***** TEXT SECTION *****

As Libyans consider the structure of their current system and possibilities for a new constitution, “separation of powers” concepts and principles require a more in-depth discussion than they have as yet received in Libya.

Here, the history of “separation of powers” ideas will be provided and then applied to the GNC’s constitutional design.  Future articles to immediately follow in this series will compare how separation of powers ideas have been applied in other states.

“Separation of powers” in Middle Eastern, pre-Ottoman cultures was not necessarily explored conceptually as much as it existed as between ruler and ulama, muftis, and q???s. Instead, the roots of “separation of powers” as an idea are found in Antiquity.  Plato identified five types of government, which Aristotle whittled to three—democracy, oligarchy (rule by the few, often by the aristocracy), and monarchy.  The best constitution, according to Aristotle, combined many forms of government.

***** AVAILABLE DATA *****

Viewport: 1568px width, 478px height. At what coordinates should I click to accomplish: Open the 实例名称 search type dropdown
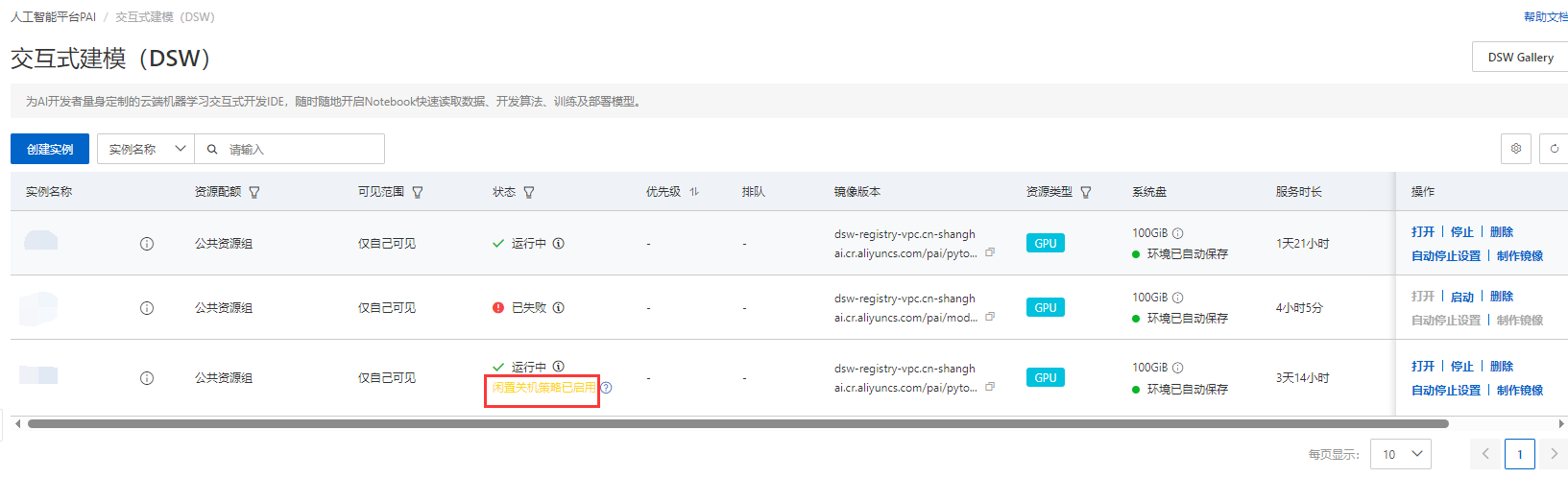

*****

→ **PROBLEM DESCRIPTION**
In the separation of powers text, reproduce the part that begins at the words "As Libyans consider" and stops after "in other states.".

→ **ANSWER TO THIS TASK**
As Libyans consider the structure of their current system and possibilities for a new constitution, “separation of powers” concepts and principles require a more in-depth discussion than they have as yet received in Libya.

Here, the history of “separation of powers” ideas will be provided and then applied to the GNC’s constitutional design.  Future articles to immediately follow in this series will compare how separation of powers ideas have been applied in other states.